Schutz made further tests at Dartford of a ton of ore on 29 December 1578, and a half ton of ore on 20 January 1579. The latter test yielded a value of only £10 per ton, causing suspicion to fall on Schutz, Denham, Frobisher and Michael Lok, a major promoter of the Frobisher voyages. The Commissioners appointed to supervise the voyages then ordered Schutz to perform a further test in their presence at Tower Hill, which he did on 22 March 1579. This time he obtained results of £15 a ton, which appeared to satisfy the Commissioners. Seeing his reputation being thus brought into discredit Schutz offered, in partnership with Robert Denham, to buy the entire 1300 tons of ore at Dartford at 20 marks a ton, and to refine it at their own cost; their offer was delivered by Lok to Lord Burghley and Sir Francis Walsingham on 18 April 1579, along with a separate offer from Lok himself for 150 tons of the ore. The Privy Council was at first inclined to accept the offer; however Frobisher insinuated that Lok and Schutz were fraudulently trying to get valuable ore worth £40 a ton into their own hands, and Sir Thomas Gresham and the other Commissioners, influenced by Frobisher, then termed it a disgrace to the Queen to sell it.

The work at Dartford thus came to a halt. In a report in 1581 Schutz' design for the Dartford furnace was blamed, but recent modern research has shown that the real problem was that the 1400 tonnes of ore brought back to England from Baffin Island were not gold-bearing. Hogarth concluded that since Schutz had attempted to buy all the ore himself, he was unlikely to have tampered with the tests, and the 'inescapable conclusion' is that the assay method was at fault, perhaps because of contamination from additives necessarily used in the process. McDermott also notes that Schutz' original test while he was on Countess of Warwick Island had been on a 'rich red ore' from Jonas' Mount, but little of that ore was brought back on the 1577 voyage because the ships were already laden with black ore before the red ore was found, and Frobisher did not mine at Jonas' Mount on the 1578 voyage. Moreover, the original black stone had been found by Garrard on Hall's Island during the 1576 voyage, and according to Michael Lok's account, no ore was discovered during a search of Hall's Island on the second voyage of 1577, and Frobisher 'never after brought home one stone more of that rich ore which he brought in the first voyage, for there was none of it to be found'.

==Later years==
Little is known of Schutz' last years. He appears to have survived the Frobisher debacle relatively unscathed, although investors, including a number of prominent courtiers, lost £20,000, and the lawsuits which followed ruined one of the scheme's principal proponents, Michael Lok. The Dartford furnace was eventually sold, and by 1586 had become England's first paper mill under the auspices of John Spilman. Schutz is said to have been employed by King James of Scotland as Master of the Works for Ores from Cathay and the North West Parts, and to have been replaced in that position by Act of the Scottish Parliament in 1593 by Bevis Bulmer.
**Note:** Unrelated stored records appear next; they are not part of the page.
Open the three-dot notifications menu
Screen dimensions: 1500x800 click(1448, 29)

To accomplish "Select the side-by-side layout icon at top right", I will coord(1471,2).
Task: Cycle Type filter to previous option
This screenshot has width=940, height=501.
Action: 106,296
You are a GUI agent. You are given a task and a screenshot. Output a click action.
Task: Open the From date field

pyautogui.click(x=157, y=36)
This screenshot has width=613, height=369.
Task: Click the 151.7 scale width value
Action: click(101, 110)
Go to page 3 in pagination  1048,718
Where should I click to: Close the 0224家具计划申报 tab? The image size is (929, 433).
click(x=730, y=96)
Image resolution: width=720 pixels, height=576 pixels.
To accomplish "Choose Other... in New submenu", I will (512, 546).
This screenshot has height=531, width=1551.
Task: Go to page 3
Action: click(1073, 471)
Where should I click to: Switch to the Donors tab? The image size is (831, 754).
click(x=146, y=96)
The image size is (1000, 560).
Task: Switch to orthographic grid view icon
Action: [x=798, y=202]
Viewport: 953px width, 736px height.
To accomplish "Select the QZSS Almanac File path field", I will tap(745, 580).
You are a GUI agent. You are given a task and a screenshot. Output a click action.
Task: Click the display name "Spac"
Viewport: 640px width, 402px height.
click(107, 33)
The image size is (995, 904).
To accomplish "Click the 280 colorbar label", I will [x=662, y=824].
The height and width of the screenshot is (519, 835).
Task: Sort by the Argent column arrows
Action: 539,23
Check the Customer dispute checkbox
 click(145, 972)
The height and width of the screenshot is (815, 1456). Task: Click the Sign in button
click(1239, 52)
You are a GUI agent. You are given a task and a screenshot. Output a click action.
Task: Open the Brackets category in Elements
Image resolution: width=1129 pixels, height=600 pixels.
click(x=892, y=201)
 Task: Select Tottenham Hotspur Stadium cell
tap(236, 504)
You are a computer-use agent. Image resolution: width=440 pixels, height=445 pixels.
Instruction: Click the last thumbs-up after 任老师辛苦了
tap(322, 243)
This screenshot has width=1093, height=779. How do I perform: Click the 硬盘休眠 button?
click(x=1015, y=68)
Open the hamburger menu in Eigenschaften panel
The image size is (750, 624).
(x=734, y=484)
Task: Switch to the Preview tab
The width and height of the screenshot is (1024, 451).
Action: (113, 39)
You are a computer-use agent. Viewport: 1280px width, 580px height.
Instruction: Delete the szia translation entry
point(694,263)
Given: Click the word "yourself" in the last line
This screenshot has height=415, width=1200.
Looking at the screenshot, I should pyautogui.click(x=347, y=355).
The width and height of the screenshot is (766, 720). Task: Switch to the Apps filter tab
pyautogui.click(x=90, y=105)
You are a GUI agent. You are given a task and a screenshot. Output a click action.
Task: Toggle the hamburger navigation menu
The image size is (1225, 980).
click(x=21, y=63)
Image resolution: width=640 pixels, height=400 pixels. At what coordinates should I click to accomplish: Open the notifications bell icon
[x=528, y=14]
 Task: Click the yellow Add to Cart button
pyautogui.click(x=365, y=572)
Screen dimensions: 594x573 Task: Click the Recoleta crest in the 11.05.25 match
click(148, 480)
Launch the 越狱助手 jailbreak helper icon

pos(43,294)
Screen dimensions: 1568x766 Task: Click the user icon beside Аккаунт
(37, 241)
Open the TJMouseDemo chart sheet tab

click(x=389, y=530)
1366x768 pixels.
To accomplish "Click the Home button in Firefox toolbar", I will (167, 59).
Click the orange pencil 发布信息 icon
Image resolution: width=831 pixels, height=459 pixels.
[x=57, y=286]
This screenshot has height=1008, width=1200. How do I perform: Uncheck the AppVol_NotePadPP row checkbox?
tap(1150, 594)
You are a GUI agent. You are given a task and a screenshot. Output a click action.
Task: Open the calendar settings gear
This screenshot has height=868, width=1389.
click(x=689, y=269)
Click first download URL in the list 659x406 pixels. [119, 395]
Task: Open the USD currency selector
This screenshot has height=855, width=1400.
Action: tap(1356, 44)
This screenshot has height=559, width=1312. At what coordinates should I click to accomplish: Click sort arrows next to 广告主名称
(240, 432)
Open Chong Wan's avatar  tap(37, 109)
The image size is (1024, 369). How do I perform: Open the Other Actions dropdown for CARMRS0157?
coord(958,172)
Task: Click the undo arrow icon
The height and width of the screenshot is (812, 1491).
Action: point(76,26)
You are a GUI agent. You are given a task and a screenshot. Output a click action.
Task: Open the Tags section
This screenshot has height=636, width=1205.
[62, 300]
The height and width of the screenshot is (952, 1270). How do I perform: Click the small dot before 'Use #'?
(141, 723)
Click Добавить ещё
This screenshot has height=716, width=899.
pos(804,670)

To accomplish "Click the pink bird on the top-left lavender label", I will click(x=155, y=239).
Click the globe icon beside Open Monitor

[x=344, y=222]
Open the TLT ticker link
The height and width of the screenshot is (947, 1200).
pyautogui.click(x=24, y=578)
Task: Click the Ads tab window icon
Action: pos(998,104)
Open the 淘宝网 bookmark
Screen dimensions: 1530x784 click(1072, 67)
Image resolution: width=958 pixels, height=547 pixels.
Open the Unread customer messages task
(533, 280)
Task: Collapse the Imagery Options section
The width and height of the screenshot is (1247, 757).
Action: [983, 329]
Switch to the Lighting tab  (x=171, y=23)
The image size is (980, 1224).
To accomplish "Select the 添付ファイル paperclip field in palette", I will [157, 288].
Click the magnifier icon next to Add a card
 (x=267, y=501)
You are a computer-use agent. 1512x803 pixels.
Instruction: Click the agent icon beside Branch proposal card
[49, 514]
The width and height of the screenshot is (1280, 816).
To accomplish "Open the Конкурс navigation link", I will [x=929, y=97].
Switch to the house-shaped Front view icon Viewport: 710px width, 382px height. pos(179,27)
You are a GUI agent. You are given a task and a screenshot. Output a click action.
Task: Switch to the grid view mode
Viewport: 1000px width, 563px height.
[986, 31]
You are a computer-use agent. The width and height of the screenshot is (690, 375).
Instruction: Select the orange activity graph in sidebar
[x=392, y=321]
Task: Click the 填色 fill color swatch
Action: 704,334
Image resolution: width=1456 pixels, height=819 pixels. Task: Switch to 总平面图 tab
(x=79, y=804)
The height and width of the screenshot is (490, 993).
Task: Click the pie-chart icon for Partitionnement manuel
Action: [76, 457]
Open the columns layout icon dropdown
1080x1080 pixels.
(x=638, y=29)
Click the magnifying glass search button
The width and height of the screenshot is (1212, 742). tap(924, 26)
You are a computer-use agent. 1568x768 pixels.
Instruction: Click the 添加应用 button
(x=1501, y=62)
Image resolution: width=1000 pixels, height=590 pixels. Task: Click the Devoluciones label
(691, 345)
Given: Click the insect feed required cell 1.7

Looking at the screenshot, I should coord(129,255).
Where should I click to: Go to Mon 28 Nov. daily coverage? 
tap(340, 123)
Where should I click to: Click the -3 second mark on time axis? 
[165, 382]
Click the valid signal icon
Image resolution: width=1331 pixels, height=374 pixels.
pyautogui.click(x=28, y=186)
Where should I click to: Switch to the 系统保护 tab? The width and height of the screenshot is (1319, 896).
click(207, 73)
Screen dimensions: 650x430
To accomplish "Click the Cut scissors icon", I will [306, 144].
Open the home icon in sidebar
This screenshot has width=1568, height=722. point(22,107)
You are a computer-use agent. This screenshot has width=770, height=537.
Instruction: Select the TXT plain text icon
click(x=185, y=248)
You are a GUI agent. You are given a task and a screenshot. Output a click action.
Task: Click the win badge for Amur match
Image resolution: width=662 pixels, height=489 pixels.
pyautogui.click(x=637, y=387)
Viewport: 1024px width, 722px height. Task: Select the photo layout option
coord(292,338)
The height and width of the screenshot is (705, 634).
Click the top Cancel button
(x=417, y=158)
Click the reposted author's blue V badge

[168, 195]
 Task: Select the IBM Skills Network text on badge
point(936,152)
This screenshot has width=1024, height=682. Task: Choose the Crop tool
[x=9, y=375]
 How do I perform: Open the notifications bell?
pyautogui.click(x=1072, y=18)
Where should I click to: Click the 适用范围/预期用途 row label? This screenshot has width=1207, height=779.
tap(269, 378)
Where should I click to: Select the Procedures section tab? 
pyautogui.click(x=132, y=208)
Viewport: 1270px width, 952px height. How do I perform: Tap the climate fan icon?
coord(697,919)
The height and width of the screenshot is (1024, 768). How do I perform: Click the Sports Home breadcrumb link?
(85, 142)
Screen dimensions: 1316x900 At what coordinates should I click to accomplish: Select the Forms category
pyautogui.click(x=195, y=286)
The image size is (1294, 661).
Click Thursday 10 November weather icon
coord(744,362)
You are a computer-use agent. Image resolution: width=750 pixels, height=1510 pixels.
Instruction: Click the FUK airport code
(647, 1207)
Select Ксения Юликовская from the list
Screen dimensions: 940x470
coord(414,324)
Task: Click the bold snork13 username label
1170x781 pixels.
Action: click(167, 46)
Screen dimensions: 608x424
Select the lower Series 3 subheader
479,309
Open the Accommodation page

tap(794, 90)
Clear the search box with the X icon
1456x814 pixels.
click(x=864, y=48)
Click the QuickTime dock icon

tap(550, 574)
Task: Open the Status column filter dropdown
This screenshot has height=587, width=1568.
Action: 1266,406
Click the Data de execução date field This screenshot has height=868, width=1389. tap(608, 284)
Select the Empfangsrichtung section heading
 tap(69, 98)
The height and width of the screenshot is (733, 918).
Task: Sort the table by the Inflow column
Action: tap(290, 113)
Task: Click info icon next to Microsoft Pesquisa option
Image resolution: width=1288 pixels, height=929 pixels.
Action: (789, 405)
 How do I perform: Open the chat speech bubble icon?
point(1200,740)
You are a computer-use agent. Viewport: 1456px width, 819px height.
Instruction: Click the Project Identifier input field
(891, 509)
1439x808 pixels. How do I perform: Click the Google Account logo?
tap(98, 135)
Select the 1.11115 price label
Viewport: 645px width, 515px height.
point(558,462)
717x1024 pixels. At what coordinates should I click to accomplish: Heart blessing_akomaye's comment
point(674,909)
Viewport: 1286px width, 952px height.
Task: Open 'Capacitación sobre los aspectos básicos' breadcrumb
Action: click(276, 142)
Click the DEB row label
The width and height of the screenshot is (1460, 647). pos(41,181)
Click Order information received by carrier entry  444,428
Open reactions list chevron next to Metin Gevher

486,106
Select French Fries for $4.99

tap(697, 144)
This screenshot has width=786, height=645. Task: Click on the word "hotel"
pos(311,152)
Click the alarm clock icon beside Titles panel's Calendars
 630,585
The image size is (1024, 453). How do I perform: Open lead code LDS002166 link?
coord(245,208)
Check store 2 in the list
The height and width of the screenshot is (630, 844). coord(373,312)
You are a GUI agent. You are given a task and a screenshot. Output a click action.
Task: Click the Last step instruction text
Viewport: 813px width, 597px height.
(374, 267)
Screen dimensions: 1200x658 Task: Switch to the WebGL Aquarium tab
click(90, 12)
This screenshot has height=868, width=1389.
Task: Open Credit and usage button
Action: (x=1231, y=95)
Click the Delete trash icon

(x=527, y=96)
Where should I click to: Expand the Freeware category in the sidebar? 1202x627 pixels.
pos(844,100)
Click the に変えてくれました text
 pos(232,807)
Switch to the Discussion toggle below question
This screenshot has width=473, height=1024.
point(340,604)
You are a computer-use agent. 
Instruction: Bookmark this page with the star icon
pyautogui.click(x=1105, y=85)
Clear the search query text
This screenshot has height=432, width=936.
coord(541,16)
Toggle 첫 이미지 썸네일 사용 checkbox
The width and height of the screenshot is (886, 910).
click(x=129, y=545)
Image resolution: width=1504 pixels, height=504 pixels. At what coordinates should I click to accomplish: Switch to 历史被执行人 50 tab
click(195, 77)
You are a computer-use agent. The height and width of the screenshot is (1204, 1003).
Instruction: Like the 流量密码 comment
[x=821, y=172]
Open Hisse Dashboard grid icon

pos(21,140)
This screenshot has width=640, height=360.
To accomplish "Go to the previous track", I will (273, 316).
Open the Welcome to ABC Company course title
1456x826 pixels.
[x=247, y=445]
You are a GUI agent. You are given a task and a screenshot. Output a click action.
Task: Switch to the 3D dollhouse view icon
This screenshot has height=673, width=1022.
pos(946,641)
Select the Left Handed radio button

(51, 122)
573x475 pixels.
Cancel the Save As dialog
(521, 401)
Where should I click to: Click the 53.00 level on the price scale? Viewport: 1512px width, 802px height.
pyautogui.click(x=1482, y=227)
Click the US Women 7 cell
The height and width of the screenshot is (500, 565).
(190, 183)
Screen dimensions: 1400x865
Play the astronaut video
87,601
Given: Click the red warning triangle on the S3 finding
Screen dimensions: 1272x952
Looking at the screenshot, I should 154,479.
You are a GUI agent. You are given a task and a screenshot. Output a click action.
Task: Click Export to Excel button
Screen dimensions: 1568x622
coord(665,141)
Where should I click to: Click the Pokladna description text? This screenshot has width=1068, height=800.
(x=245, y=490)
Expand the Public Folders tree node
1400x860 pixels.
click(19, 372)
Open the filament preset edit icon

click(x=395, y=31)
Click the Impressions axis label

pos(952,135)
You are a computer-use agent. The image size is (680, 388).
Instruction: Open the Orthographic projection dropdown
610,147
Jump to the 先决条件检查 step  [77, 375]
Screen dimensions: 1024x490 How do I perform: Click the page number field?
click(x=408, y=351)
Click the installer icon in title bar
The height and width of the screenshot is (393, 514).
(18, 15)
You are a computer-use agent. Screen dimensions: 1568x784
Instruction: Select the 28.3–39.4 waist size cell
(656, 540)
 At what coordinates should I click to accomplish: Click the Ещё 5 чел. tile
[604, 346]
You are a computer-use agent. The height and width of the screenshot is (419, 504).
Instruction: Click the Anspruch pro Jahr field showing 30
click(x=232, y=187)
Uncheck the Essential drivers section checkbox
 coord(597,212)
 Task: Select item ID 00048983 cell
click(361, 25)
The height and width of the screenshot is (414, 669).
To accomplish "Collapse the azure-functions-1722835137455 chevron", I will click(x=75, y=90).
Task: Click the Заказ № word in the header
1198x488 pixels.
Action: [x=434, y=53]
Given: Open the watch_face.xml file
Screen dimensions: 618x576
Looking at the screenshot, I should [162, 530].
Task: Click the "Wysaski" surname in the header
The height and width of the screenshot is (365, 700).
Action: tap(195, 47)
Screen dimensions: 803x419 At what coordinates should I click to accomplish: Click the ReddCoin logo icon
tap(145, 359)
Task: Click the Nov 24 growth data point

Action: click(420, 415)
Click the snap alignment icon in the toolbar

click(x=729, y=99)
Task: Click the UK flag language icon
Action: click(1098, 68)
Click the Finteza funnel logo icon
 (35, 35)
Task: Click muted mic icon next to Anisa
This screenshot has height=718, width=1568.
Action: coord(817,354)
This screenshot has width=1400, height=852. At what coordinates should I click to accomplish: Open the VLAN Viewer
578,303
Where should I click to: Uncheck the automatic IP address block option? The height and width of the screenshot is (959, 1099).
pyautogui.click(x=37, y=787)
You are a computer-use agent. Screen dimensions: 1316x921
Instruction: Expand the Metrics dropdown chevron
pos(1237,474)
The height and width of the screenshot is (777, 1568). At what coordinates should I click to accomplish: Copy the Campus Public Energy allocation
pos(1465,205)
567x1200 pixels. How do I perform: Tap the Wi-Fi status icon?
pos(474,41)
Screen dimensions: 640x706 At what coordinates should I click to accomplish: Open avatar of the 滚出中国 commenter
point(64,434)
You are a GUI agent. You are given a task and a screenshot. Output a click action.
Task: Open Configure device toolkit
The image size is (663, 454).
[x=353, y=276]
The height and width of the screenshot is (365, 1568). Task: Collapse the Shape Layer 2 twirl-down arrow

Schutz' date of death is not known. He owned a house in London in St Giles Cripplegate, and in his will dated 8 February 1574 requested burial in that parish. His will was not proved until 8 June 1592. In it he left nothing to his wife (thought to have been named Orothea). Apart from a few bequests, including £100 left to his brother, Balthazar, his estate went to his executor, Francis Barty (or Berty) (d. 5 June 1611), a native of Antwerp of Florentine parentage who married Katherine Leake, the daughter of the Southwark brewer, Henry Leake (d.1559). Barty was one of the original shareholders in the Company of Mineral and Battery Works. The relationship between Shutz and his executor was a long-standing one: on 14 June 1566 Barty had sent a letter from Sluys to Sir William Cecil, recommending Schutz, who was 'coming to England to establish battery and wire works'.